Sartre e Abbagnano: nausea e saggezza





Penso che nessuno meglio del filosofo Jean-Paul Sartre, che aveva vissuto la nausea, avrebbe potuto tradurre tale condizione psicologica in un’opera letteraria. Ho letto la prima volta “La nausea” (Einaudi Editore) negli anni ormai lontani del liceo, quando ancora la mia formazione culturale non solo non  era ben definita ma non era stata ancora influenzata ed arricchita da altre opere che sarebbero arrivate copiose in seguito. La molla che mi ha spinto a riprenderlo una seconda volta è stata, probabilmente, la lettura de “La saggezza della vita” di Nicola Abbagnano (Rusconi Editore), un libro completamente diverso che avevo appena terminato di leggere, un libro che ispira fiducia, che trasmette utili insegnamenti per vivere una vita serena o quantomeno accettabile, in antitesi al messaggio poco ottimistico che si può trovare, invece, in Sartre.
 

Devo dire che l’interesse che mi spinge  a rileggere un libro, o anche a comprarne uno nuovo, nasce spesso da qualche “riferimento” legato al testo precedente. E i due libri sopra menzionati, seppure diversi nella trattazione e nell’intendimento letterario degli autori, secondo me sono comunque legati dalla stessa tematica: la condizione esistenziale dell’uomo moderno. “La saggezza della vita”, intravede nell’esistenza degli uomini momenti di serenità e felicità, invece “La nausea” non vi trova che delusione, scoramento e frustrazione.
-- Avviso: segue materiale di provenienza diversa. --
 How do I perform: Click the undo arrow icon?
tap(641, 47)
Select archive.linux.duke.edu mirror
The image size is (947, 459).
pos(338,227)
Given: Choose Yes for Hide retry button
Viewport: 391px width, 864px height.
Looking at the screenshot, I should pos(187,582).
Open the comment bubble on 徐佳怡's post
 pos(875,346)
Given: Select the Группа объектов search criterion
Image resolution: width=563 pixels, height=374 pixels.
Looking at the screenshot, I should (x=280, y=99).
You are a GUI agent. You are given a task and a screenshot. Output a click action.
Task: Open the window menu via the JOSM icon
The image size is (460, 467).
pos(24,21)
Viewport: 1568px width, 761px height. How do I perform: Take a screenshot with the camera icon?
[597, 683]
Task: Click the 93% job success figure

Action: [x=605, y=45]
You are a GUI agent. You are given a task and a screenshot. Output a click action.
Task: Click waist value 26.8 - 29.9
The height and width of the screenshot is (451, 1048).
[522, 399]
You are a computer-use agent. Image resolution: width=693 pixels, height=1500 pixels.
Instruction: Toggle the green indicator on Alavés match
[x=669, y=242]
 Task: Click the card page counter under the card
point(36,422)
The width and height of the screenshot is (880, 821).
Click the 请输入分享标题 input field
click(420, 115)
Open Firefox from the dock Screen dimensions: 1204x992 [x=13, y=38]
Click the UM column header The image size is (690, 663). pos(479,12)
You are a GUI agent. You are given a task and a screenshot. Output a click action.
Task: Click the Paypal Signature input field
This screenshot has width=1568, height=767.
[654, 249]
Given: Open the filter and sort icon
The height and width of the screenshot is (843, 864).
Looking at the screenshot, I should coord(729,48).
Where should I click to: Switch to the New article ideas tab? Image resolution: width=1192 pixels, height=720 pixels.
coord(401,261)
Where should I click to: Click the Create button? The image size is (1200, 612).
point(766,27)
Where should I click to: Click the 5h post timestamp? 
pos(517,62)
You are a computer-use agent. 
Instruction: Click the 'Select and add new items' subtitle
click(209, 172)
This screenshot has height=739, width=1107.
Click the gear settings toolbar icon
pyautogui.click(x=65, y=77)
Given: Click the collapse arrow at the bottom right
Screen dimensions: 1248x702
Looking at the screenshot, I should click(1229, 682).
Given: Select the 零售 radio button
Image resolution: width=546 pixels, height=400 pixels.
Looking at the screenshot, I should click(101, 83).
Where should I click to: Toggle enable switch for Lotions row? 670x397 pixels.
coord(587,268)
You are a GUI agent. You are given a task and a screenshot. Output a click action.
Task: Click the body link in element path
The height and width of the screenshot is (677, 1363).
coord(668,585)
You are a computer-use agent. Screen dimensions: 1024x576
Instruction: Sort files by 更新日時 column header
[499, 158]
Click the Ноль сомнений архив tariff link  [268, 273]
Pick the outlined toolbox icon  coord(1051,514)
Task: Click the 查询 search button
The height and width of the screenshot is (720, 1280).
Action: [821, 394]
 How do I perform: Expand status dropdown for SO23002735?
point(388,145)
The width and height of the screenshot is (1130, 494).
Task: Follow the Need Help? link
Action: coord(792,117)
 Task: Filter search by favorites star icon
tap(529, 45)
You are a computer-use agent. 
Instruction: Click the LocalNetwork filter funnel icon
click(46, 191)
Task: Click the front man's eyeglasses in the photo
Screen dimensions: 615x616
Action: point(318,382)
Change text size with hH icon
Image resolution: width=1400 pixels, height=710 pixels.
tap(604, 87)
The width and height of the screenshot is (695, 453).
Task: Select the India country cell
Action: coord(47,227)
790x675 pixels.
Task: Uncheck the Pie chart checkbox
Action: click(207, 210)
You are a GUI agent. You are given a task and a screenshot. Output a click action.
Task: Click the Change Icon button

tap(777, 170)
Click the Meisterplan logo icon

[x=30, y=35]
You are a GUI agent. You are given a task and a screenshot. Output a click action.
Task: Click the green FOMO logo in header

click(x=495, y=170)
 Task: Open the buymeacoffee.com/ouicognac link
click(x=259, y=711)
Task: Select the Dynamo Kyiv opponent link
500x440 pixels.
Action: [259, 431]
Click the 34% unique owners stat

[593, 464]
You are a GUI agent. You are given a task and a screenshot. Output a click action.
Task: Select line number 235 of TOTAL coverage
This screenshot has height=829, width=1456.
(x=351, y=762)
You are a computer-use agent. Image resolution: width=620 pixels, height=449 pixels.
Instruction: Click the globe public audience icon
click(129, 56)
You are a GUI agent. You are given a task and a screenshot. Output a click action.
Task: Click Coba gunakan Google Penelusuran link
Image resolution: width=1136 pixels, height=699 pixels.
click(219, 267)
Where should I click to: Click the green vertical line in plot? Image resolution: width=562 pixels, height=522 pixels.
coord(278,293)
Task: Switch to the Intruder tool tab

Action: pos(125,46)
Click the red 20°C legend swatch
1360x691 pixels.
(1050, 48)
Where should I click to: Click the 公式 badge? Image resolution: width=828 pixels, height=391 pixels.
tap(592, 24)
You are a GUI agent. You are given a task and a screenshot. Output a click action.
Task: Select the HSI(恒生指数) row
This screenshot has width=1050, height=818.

I due grandi filosofi, Abbagnano e Sartre, sono i degni rappresentanti dell’esistenzialismo filosofico, ma mentre il primo denota un approccio positivo e ottimista nei confronti della vita, il secondo esprime un pensiero alquanto pessimista sui diversi momenti dell’esistenza umana.

“La Nausea” di Sartre non è un romanzo nell’accezione autentica del termine, in quanto non presenta un chiaro evento narrativo, non rispecchia i canoni tradizionali della narrazione collegati ad una storia con un’origine ed una fine; appare, piuttosto, come una sorta di diario filosofico del protagonista il quale, esaminando le ragioni della propria esistenza e rispecchiandosi nel mondo che lo circonda, si sente avvolgere inesorabilmente dalla nausea. E’ un tipo introverso, il protagonista del libro, che vive appartato nella stanza di un albergo, esce per fare solitarie passeggiate, spesso di notte, frequenta qualche bar senza legare mai con nessuno e ogni tanto si porta a letto la figlia della padrona del ristorante dove consuma i suoi pasti. Scopre, giorno dopo giorno, che la vita è vuota, assurda, priva di senso e senza alcuna speranza: egli esiste come una cosa, come tutte le cose che lo circondano. E tutto ciò gli provoca nausea, così come prova nausea nell’osservare gli abitanti della città in cui vive alle prese con i riti quotidiani del vivere: il lavoro, il ritorno a casa, gli affetti familiari, la passeggiata domenicale, quella normalità che li fa sentire vivi e normali, ma che a lui provoca solo disgusto.

Ma per Nicola Abbagnano la vita dell’uomo non può reggersi e continuare senza un minimo di saggezza. E solo la saggezza può “trattenere l’uomo dal distruggersi con le sue stesse mani, dall’abbassarsi al livello bestiale, dal disperdersi nella noia e nella disperazione”.
Due libri, due visioni del mondo, due modi diversi di affrontare la vita: esistenzialismo positivo contro esistenzialismo negativo, saggezza contro nausea. Con la speranza, per quanto mi riguarda, che la prima condizione possa prevalere sulla seconda.